- PROMPT -
Please take the records that follow and repeat exactly the lines starting with the line with "The height and width of the screenshot is (442, 789)." and going on through the line with "Select the Spaeri golden eagle round crest".

Dataset records
=== Section Start ===

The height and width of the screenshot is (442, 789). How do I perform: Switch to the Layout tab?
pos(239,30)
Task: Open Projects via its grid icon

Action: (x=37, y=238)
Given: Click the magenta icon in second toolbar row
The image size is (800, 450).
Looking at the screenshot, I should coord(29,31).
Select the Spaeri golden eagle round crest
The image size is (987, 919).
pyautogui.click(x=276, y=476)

=== Section End ===
=== Section Start ===

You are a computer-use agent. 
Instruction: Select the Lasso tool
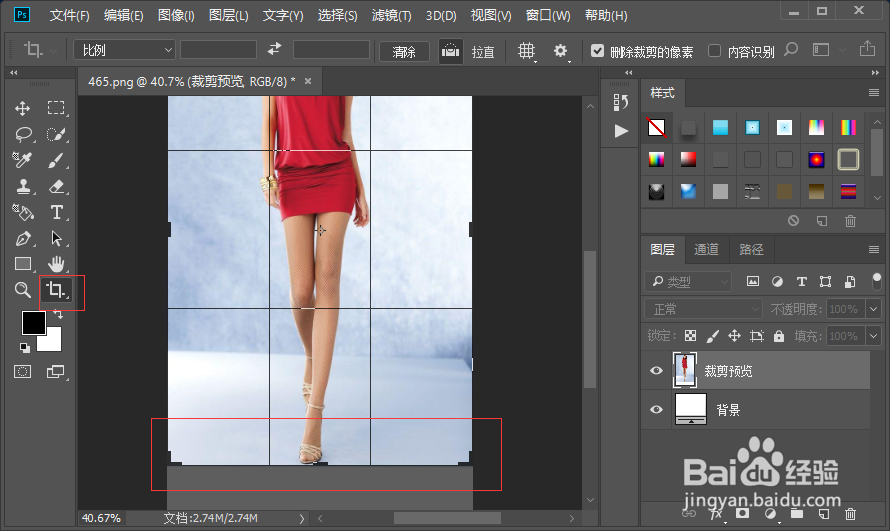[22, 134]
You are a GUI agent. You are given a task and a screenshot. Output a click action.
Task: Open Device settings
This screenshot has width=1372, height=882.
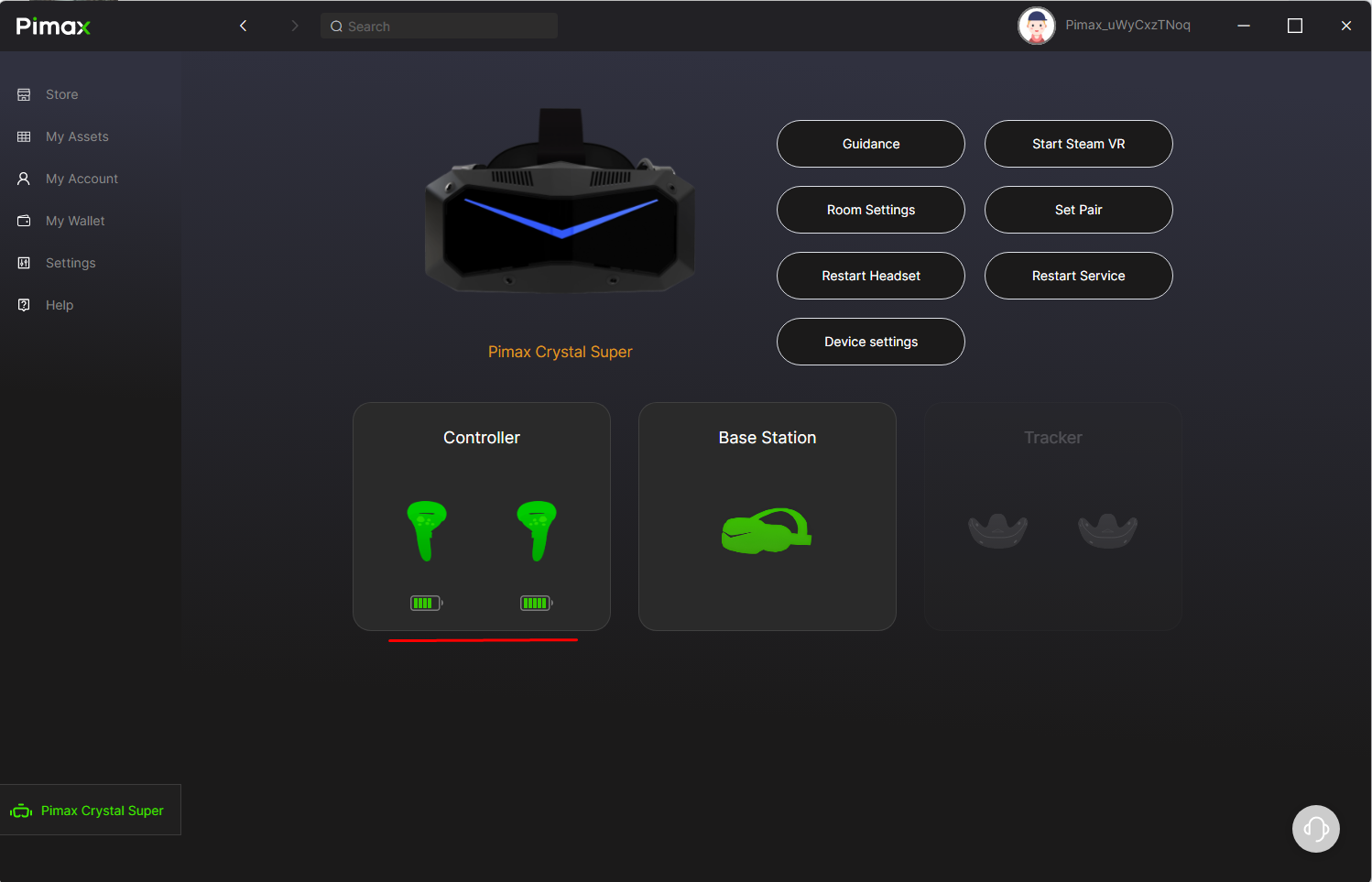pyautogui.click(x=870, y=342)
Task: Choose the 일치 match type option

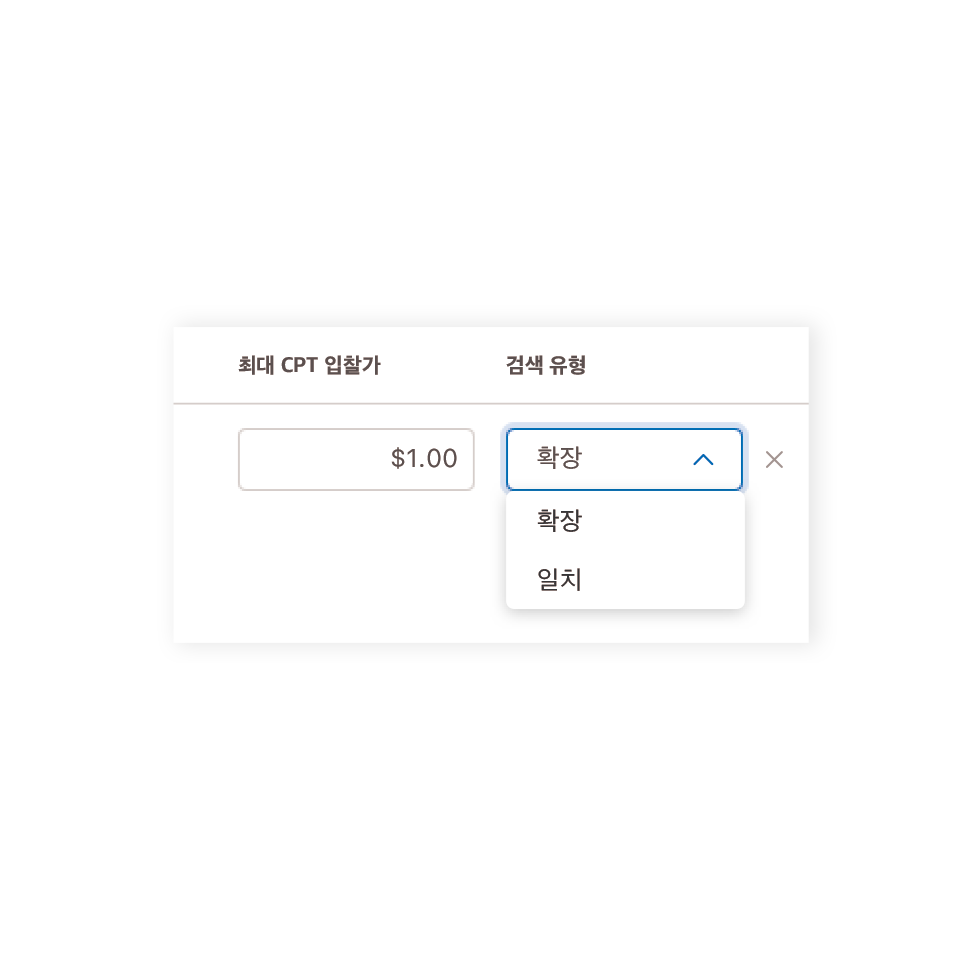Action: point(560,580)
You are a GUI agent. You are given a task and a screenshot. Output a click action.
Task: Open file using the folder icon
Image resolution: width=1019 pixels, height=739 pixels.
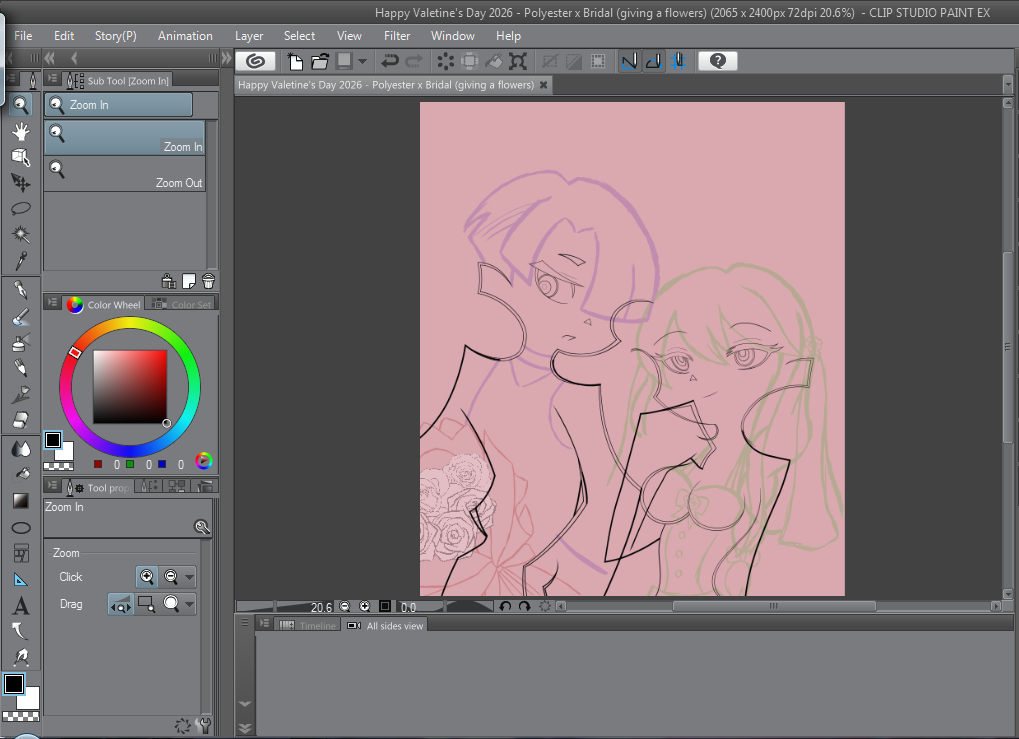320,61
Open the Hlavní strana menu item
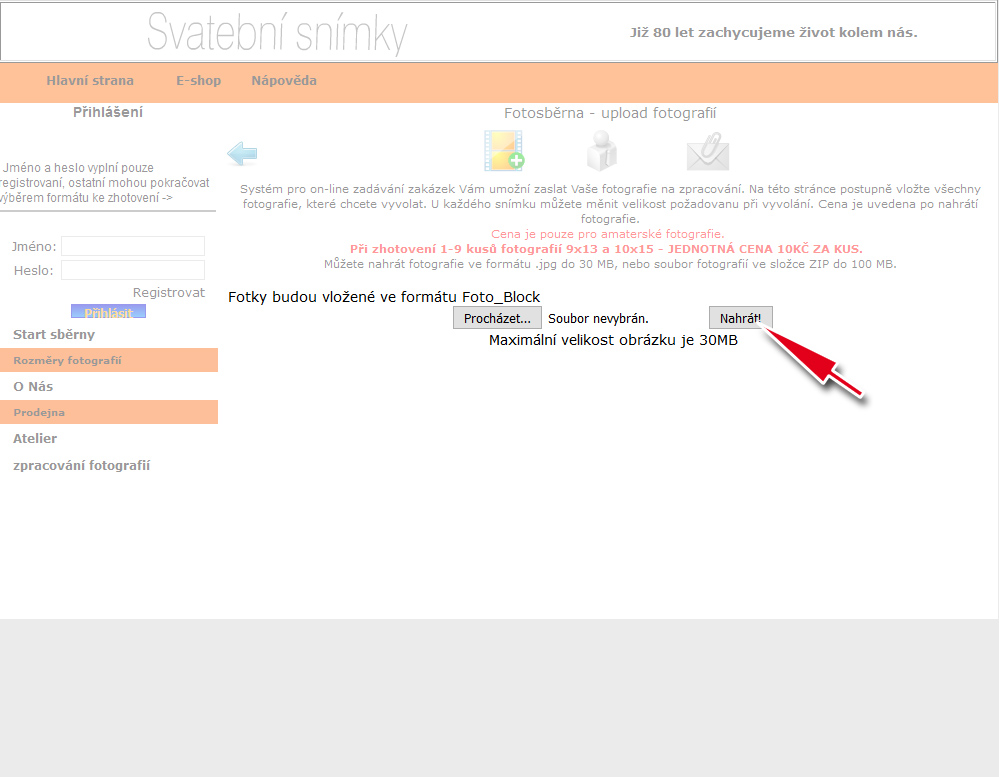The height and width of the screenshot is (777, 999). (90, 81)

=== Section End ===

- RESPONSE AREA -
The height and width of the screenshot is (442, 789). How do I perform: Switch to the Layout tab?
pos(239,30)
Task: Open Projects via its grid icon

Action: (x=37, y=238)
Given: Click the magenta icon in second toolbar row
The image size is (800, 450).
Looking at the screenshot, I should coord(29,31).
Select the Spaeri golden eagle round crest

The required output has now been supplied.